No violation noted during this evaluation.
09/17/2014Risk Factor Assessment
Provided PIC with Employee Health Policy hand-outs to be posted. Confirmed with employee that an Employee Health Policy is currently reviewed upon hire. PIC verified timing procedure in use with unused portions on sandwich make station.
Make sure that bleach test strips are used whenever whenever washing dishes and when soaking wash cloths. Have WASH cycle gauge on dish unit fixed ASAP. Find out what type of sanitizer is used in unit and make sure that the respective test strips are on hand.

  • Warewash Machines, Temperature Measuring Devices
    Observation: The temperature measuring device for the WASH tank of the warewashing machine is not operating.
    Correction: Provide a functioning temperature measuring device at the (wash/rinse/sanitizing) compartment so employees can routinely monitor the water temperature.
  • Handwashing Signage/Handwashing Facilities (corrected on site)
    Observation: A sign or poster that notifies food employees to wash their hands is not provided at all lavatories used by food employees
    Correction: Provide a sign or poster that notifies food employees to wash their hands at all handwashing lavatories used by food employees.
  • Physical Facilities - Cleaning Frequency and Restrictions
    Observation: Floors in the Kitchen noted in need of cleaning.
    Correction: All floors, walls, and ceilings must be cleaned as often as necessary to keep them clean. Cleaning of the physical facilities is an important measure in ensuring the protection and sanitary preparation of food.
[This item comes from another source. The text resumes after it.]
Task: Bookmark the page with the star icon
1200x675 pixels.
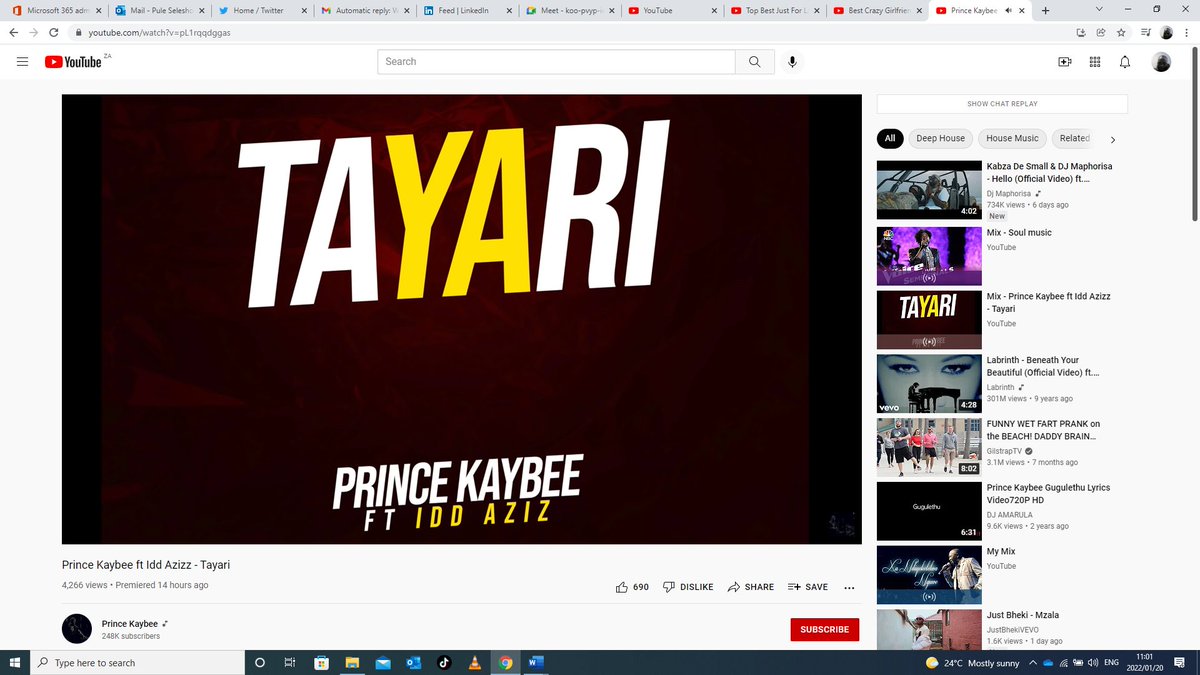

A regular cleaning schedule should be established and followed to maintain the facility in a clean and sanitary manner.
06/18/2014Routine
Provided employee health hand-out after discussion with manager
Discussed timing procedure in place for sandwich make. Ok to hold cheeses, ham, cut tomatoes for 4 hours then discard. PIC to send WRITTEN procedure via email

  • Equipment - Good Repair and Proper Adjustment
    Observation: Wash/rinse gauges not working properly
    Correction: Repair temp. gauges on dish maching so that temperatures can be monitored (according to dataplate) . Repair/replace in 30 days
  • Handwashing Signage/Handwashing Facilities (corrected on site)
    Observation: No handwash signs on handsinks
    Correction: Provided
02/15/2013Routine
Spoke with maintenance. The dishwasher was repaired. I stopped by the facility to test the temperature. Final rinse temperature was reading 180 degrees.
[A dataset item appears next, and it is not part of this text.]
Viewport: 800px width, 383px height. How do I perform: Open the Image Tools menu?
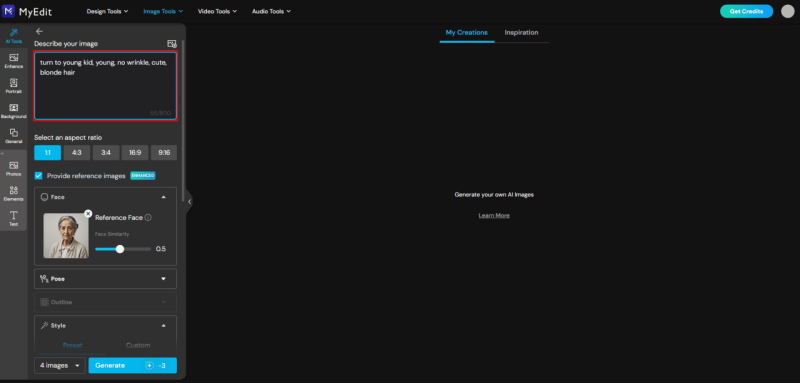click(x=163, y=11)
No violation noted during this evaluation.
01/09/2013Follow-up
  • Critical: Equipment and Utensils - Before Use After Cleaning* (corrected on site)
    Observation: The food-contact surfaces of the following were not observed sanitized: dishes. The dishwasher is currently not hot water sanitizing. An alternate chemical sanitization method was in effect but not at an acceptable concentration.
    Correction: After cleaning and rinsing of the food-contact surface, the surface shall be effectively sanitized before coming in contact with food and before use. Dishes may be washed using the dishwasher but must be taken back to the 3 compartment sink to sanitize. This method must be adhered to until the dishwasher can be repaired. The maintenence man (Tim) will contact the Health Dept. once the repair has been made.